RADICAL CHIC: Before Demna Gvasalia brought his underground zing to Balenciaga, one of his touchstone designers, Martin Margiela, had done the same to the august house of Hermès two decades earlier.
That original meeting of avant-garde and haute luxury will be the subject of a major retrospective next year at the MoMu fashion museum in Antwerp: “Margiela: The Hermès Years.” It is slated to open on March 31 and run through Aug. 27, covering the dozen collections the Belgian designer did from 1997 to 2003.

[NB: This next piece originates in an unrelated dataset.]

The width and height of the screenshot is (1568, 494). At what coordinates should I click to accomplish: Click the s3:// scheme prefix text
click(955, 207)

To be sure, eyebrows were raised when Jean-Louis Dumas, then chief executive officer of Hermès, chose Margiela — synonymous with deconstruction, vintage upcycling and ragged edges — to design its women’s ready-to-wear. Beyond the cultural gulf between a fashion maverick and a classic Paris label, the recruitment was “not in line with the prevailing developments on the fashion scene, which preferred celebrity designers to breathe new life into traditional French fashion houses,” the museum said, alluding to such hires as John Galliano for Dior and Marc Jacobs for Louis Vuitton.

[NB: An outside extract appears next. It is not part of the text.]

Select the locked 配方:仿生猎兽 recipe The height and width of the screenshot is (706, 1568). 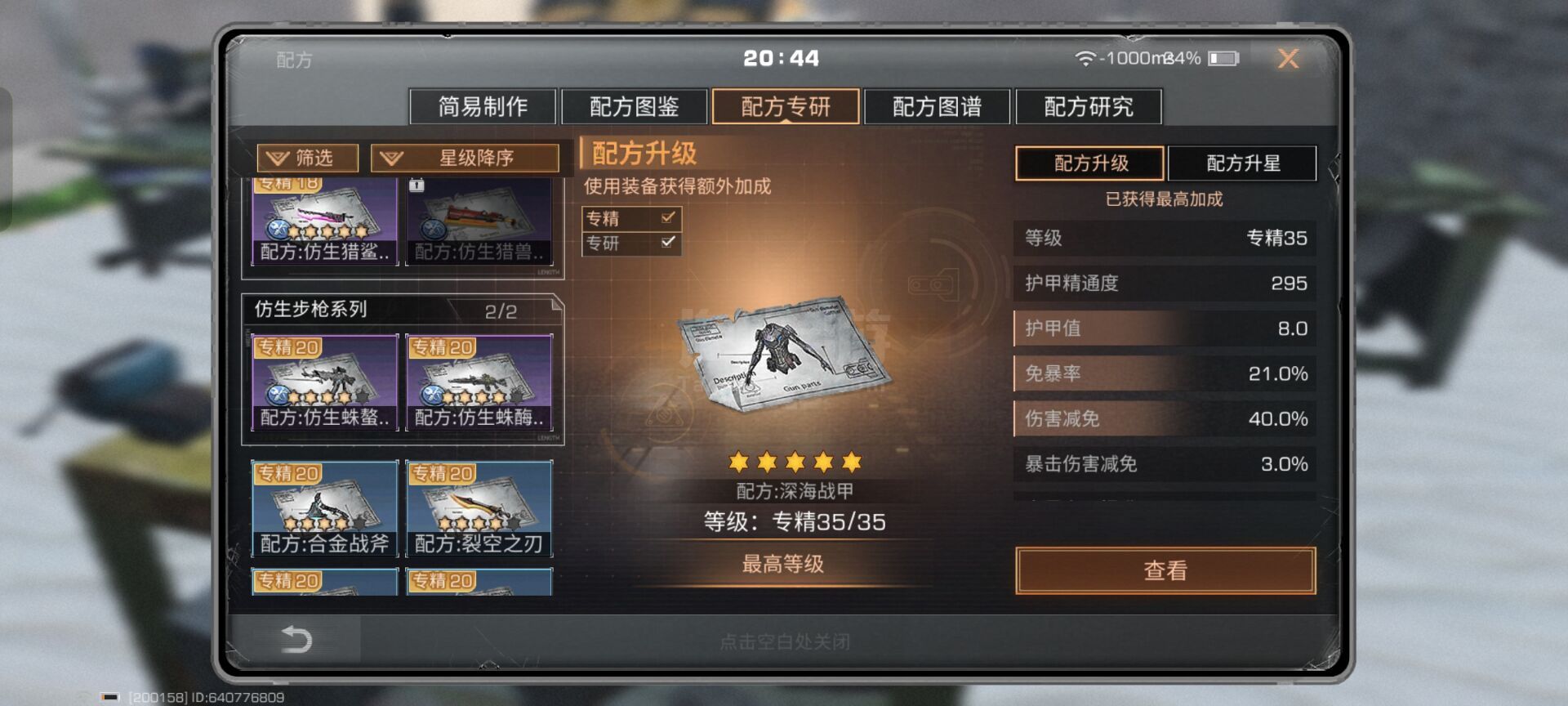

Yet Margiela — often called fashion’s invisible man for his refusal to be photographed or interviewed — won over many with his understated, sleek and tailored designs that were “all about comfort, timelessness and tactility, values that he shared with the house,” according to MoMu.

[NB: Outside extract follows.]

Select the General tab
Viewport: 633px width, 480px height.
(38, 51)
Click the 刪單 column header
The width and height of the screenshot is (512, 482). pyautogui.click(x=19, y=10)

While not part of the original Antwerp Six that propelled Belgium onto the international fashion radar, Margiela is a product of the famous fashion department of the Royal Academy of Fine Arts that produced Walter van Beirendonck, Ann Demeulemeester, Dries Van Noten, Dirk Van Saene, Dirk Bikkembergs and Marina Yee.
Margiela began his career in Paris in 1980 as an assistant to Jean Paul Gaultier, launching his own house with a catwalk show in 1984. He quietly made his final exit in 2009 — seven years after Renzo Rosso’s Only the Brave took a majority stake in the house — when the brand became known as Maison Martin Margiela. When Galliano was installed in 2014, it became Maison Margiela.
MoMu, short for ModeMuseum, boats a collection of around 25,000 pieces and mounts exhibitions twice a year.